Bless them. I had a reasonable reaction to the questions, though I’m not sure if what they were really saying was ‘look you are a woman, you know nothing about road transport. Transport is about big trucks on big roads delivering big loads!’ Really? It might be the way things are done NOW but given air pollution; dwindling supplies of oil; the cost of endlessly building wider and wider roads which cause endless traffic jams, not to mention air pollution – is it the way we even WANT to go forward?
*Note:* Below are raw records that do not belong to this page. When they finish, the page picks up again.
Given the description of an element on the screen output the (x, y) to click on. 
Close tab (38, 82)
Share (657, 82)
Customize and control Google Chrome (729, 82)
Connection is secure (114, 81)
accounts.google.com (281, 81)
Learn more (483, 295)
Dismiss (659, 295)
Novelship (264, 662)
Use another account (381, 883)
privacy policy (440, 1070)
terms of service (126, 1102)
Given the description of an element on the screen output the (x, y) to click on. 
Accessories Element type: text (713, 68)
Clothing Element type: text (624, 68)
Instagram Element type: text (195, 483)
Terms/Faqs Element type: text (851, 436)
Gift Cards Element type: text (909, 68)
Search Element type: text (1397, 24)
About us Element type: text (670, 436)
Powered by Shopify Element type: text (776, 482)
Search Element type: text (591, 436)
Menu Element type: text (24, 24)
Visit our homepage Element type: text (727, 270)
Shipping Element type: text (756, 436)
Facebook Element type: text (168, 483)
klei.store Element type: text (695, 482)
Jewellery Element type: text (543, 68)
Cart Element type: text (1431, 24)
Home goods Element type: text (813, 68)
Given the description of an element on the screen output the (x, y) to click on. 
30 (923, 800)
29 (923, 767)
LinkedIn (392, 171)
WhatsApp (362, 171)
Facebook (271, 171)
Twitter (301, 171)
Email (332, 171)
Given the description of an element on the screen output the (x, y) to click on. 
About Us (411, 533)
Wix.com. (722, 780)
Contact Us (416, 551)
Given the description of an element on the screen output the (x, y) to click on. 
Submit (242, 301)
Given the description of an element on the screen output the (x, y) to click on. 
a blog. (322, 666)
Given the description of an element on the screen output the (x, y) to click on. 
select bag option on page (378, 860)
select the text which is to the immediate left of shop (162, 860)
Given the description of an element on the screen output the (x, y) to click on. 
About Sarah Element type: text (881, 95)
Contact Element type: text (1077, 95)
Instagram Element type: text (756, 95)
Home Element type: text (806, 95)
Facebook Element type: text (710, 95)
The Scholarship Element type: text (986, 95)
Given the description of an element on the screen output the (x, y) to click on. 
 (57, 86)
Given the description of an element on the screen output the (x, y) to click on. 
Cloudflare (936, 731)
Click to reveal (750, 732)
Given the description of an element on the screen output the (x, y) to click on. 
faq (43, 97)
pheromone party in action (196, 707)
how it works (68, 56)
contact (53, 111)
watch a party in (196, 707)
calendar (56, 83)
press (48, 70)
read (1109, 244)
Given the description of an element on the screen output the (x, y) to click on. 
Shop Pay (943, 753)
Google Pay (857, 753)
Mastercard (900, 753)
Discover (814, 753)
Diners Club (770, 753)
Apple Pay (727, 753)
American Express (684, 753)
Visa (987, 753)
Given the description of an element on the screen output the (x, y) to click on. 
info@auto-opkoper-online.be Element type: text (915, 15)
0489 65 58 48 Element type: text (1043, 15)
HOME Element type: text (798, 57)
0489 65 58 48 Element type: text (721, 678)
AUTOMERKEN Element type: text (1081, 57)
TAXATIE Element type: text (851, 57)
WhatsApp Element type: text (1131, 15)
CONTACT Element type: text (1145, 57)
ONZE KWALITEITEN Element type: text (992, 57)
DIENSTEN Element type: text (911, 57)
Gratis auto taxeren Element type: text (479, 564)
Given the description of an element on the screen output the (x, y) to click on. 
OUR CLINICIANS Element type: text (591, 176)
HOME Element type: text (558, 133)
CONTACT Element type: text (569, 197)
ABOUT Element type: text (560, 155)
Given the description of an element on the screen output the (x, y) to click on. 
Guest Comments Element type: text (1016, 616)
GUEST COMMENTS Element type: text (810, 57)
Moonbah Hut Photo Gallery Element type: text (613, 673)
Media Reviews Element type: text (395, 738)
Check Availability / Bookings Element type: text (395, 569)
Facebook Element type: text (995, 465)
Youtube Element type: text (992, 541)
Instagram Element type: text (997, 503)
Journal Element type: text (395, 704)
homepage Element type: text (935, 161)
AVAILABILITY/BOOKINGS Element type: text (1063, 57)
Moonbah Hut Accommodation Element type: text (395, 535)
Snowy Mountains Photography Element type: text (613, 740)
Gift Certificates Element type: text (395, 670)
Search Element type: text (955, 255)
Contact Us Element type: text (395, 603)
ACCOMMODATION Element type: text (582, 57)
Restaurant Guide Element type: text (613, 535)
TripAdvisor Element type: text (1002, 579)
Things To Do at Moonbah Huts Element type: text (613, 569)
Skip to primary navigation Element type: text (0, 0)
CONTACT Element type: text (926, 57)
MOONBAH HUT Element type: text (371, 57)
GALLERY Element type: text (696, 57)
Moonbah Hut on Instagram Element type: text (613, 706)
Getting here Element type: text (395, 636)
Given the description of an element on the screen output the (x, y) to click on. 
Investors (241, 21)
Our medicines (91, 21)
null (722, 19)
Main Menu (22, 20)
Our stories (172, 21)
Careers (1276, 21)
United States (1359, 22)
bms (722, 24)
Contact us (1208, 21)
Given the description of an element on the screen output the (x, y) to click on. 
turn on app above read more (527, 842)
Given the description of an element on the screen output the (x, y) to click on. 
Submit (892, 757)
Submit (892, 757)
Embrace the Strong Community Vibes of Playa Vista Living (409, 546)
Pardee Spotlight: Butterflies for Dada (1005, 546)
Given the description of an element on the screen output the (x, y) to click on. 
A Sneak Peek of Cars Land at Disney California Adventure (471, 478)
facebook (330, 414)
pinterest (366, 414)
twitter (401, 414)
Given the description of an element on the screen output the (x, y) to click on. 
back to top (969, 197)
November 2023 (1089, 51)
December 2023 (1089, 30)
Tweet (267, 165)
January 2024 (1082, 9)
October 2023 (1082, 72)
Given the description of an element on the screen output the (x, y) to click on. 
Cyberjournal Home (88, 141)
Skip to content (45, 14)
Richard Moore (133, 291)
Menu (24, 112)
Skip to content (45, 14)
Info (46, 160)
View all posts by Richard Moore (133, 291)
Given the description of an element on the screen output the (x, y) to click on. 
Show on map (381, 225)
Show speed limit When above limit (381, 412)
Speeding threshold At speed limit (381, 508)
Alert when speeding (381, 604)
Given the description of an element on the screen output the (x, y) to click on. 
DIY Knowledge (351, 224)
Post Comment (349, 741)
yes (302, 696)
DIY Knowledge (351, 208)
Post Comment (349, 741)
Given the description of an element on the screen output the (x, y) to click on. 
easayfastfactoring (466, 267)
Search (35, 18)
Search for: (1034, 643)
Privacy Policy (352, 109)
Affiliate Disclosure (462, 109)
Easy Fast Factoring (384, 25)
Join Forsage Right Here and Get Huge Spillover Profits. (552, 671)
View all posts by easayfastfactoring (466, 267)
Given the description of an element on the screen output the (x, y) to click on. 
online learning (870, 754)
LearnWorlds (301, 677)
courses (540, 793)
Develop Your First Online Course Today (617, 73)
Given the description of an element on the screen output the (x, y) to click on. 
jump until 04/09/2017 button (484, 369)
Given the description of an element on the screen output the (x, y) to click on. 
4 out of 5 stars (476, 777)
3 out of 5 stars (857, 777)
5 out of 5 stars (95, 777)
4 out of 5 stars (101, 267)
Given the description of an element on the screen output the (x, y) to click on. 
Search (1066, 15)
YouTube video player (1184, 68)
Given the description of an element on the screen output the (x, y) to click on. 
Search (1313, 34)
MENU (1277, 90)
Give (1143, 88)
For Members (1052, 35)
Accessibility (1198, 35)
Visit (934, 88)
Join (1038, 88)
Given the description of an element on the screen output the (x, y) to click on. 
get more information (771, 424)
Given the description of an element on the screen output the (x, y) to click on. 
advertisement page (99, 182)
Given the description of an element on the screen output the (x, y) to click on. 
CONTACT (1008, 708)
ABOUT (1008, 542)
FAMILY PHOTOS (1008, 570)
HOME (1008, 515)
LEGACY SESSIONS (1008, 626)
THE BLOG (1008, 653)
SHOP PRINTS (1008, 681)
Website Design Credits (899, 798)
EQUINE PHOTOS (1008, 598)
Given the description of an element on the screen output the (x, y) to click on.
I’ve since been reading a book called ‘Anticipating 2025’ put together by David W Wood. And here are a couple of HIS thoughts:
* Automated transport, including driverless cars, has the potential to significantly reduce the number of accidents on our roadways. The majority of present-day road accidents involve human driver error. With the elimination of the prospect of accidents, cars can also be made much lighter, with environmental benefits. Autonomous flying transport drones could apply the same principle to radically improve our distribution networks (for those goods which cannot yet be manufactured on the spot using 3D printing). This includes rapid distribution of goods to locations beyond the present land-based transport grid.
And because I speak at all manner of conferences around NZ about what THEIR ‘what ifs’ are, as organisations and as employees – what about these thoughts from Wood:
* Automated robot workers have the potential to reshape many professions. This won’t just impact factory workers. Drivers, soldiers, nurses, radiologists, teachers, lawyers, and journalists are just some of the fields of work where extended automation means that human involvement could change significantly, and, in some cases, disappear altogether. The implications for employment – so-called “technological unemployment” – are potentially profound, as humans may struggle to reskill themselves for new professions more quickly than robots gain new abilities. The challenge will be to race with the machines rather than racing against them.
No matter what business you are in – you WILL need to think about your own ‘what-if’s’, not next year or next month, but NOW!
Because for all of us – the future is coming, ready or not. Better to be terrified and aware, than to bury our heads in the sand and hope all this nasty stuff will go away. Sadly it won’t.